**Goal of the exercise**
For the entries below, state how many lines include the string "agent", and write nothing besides that number.

**Given data**
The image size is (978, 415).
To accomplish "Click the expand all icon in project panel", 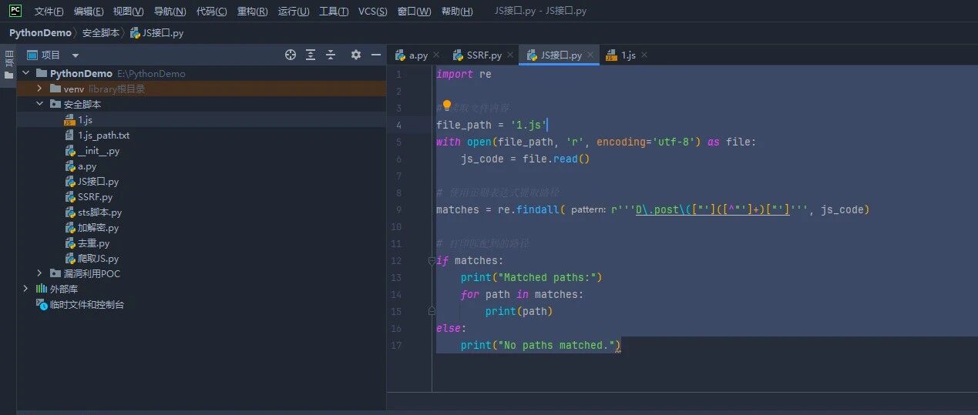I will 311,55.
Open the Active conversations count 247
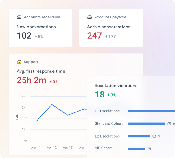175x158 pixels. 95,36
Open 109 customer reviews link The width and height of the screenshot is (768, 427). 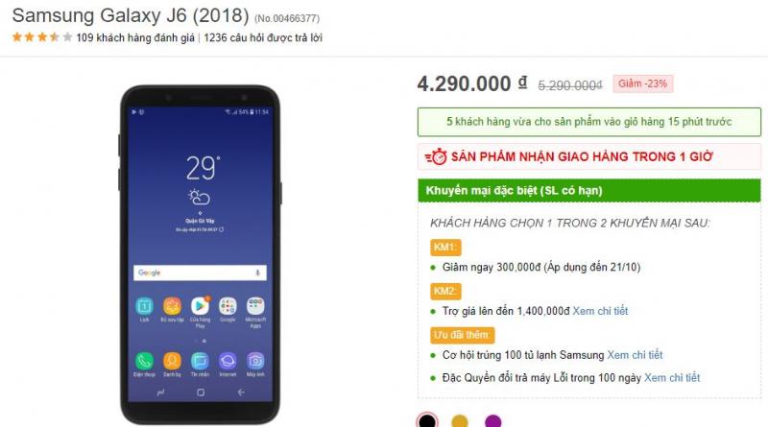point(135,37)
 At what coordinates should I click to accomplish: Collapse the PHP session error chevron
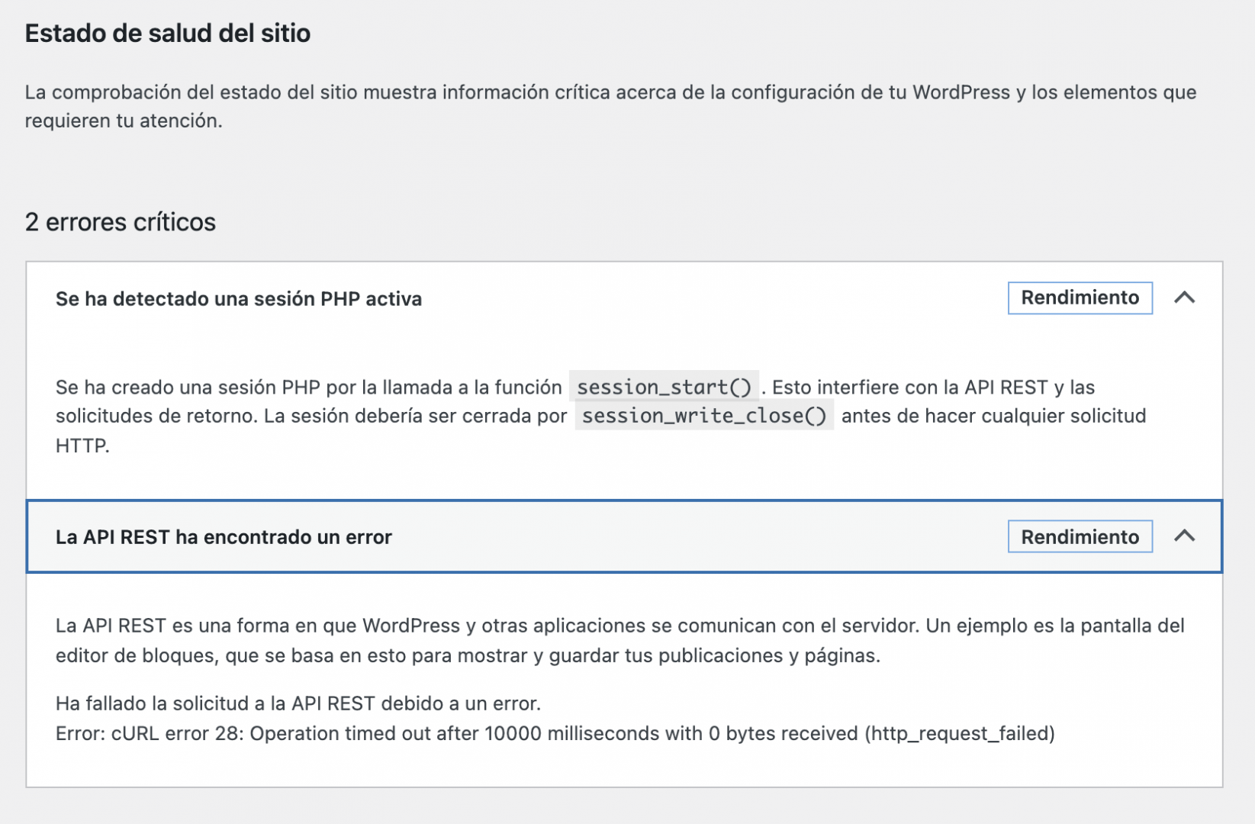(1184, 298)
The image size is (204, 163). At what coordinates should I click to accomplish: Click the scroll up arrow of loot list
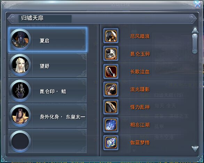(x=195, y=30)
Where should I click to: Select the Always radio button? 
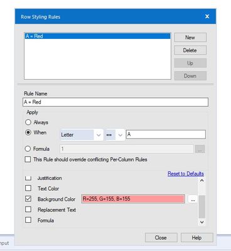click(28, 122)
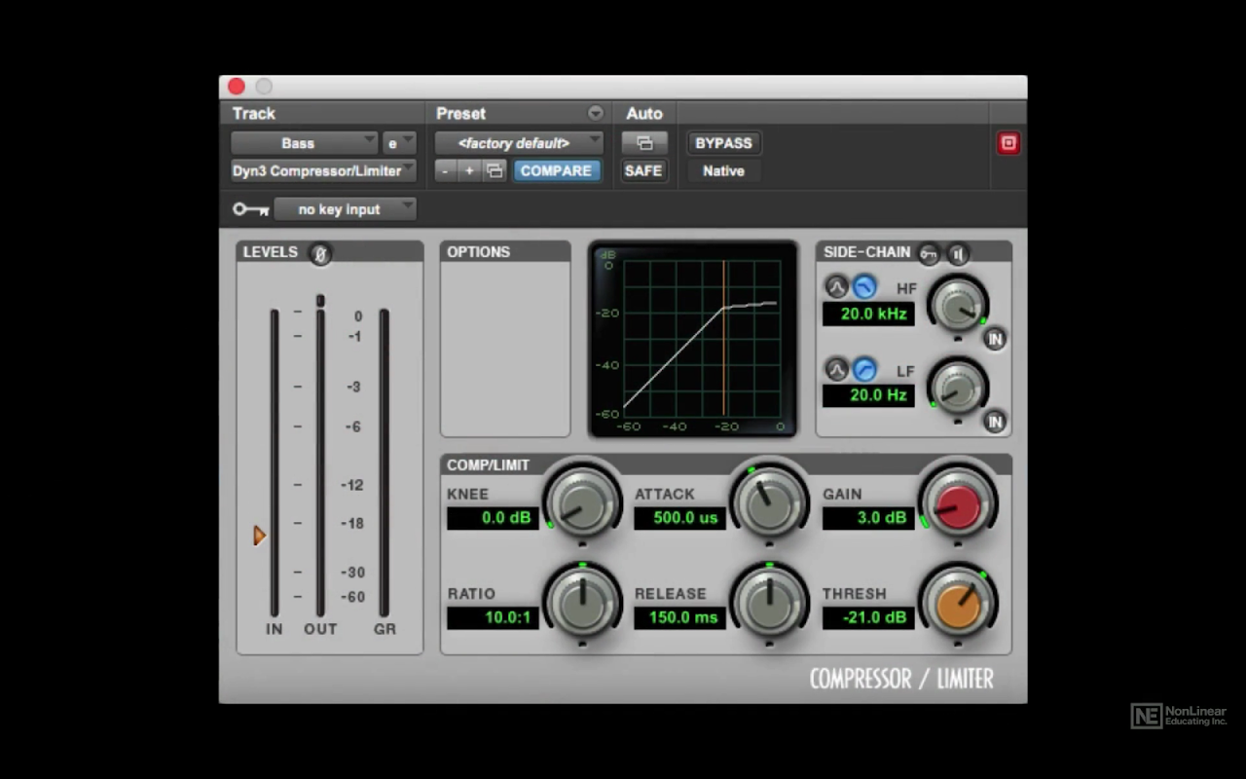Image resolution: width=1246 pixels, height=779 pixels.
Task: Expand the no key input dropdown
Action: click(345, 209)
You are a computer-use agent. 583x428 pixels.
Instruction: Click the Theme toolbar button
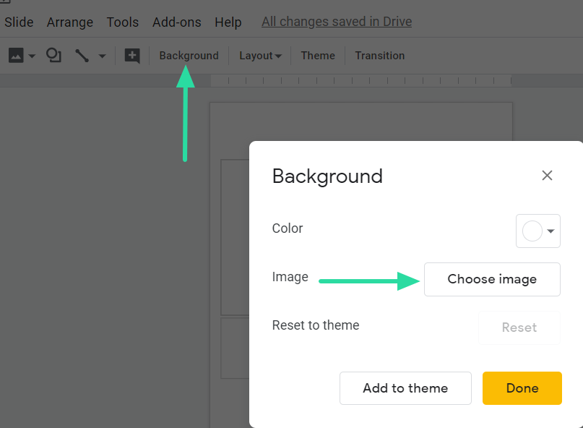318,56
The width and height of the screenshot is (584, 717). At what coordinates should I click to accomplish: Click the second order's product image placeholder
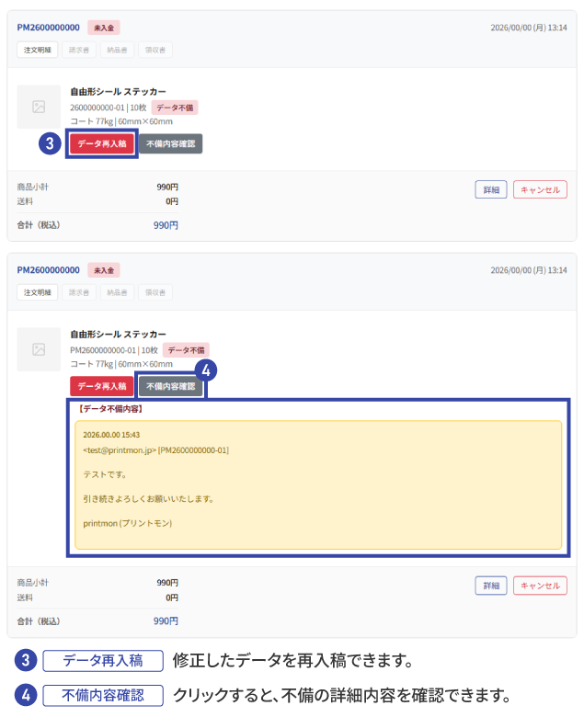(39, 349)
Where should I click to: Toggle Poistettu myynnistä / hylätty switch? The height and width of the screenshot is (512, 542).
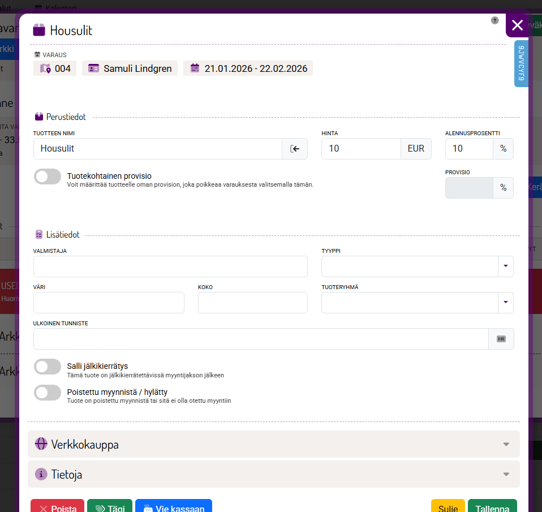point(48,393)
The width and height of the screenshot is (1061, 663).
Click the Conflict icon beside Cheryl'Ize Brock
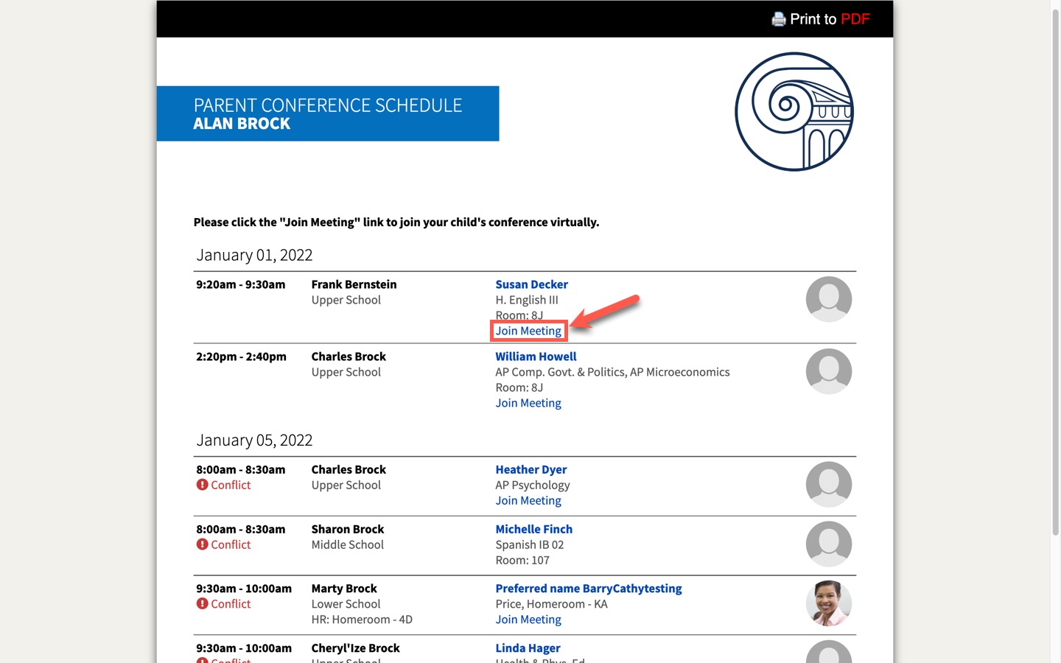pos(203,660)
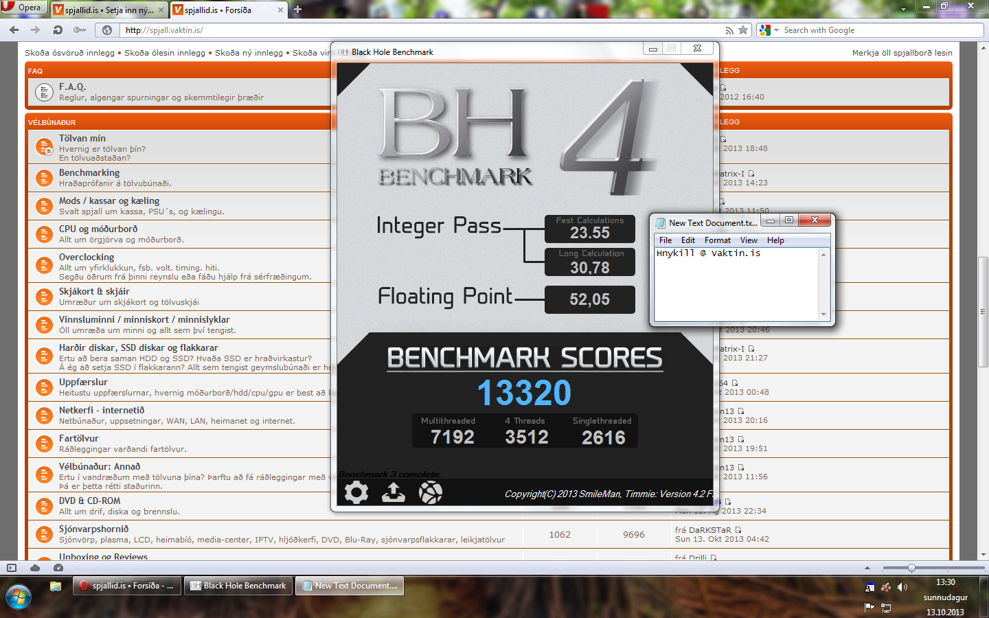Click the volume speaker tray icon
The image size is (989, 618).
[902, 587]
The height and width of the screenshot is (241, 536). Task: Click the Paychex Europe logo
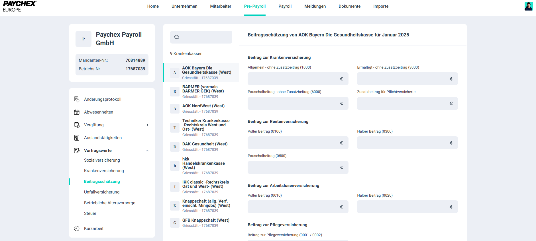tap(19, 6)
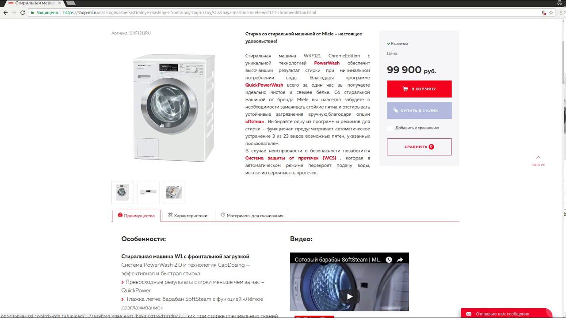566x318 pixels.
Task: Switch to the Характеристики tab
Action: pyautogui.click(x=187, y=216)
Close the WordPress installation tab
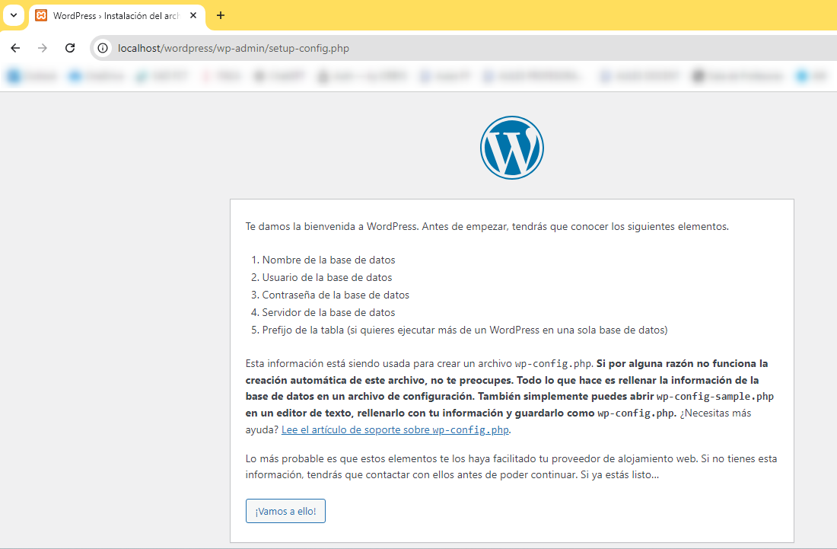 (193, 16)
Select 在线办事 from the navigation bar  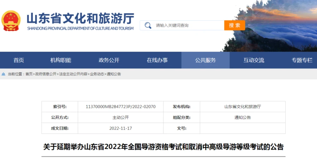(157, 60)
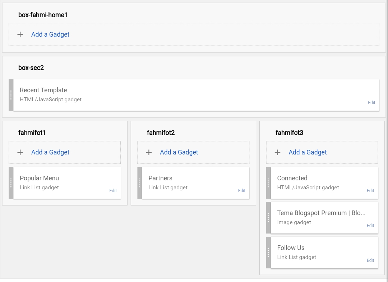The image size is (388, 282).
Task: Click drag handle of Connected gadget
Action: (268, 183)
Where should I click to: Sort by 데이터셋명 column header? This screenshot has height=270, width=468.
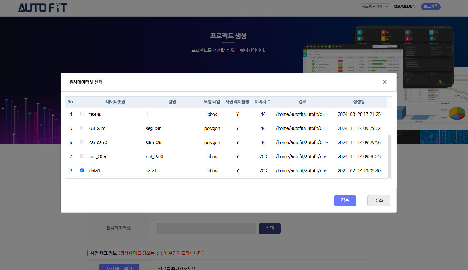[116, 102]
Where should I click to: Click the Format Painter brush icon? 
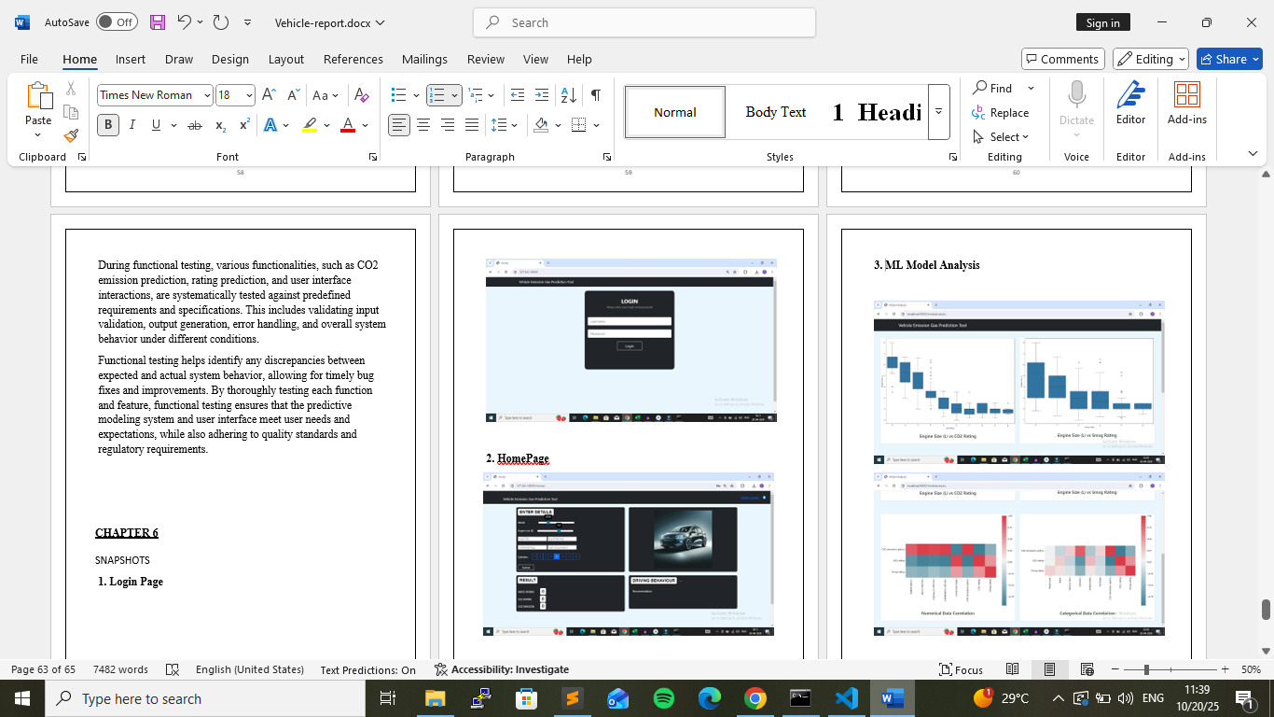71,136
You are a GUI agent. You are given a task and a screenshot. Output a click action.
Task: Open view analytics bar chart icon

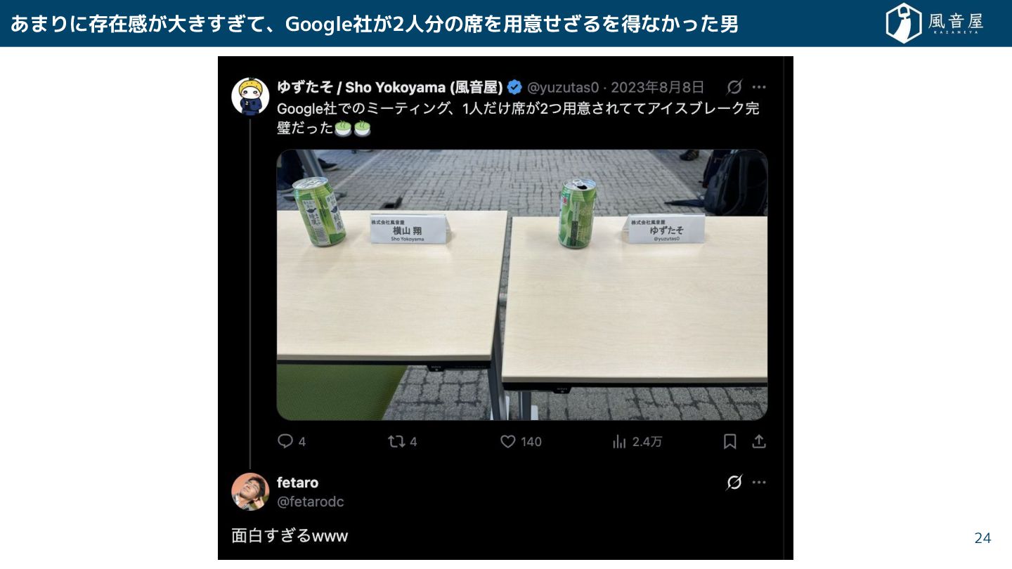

**Output**
2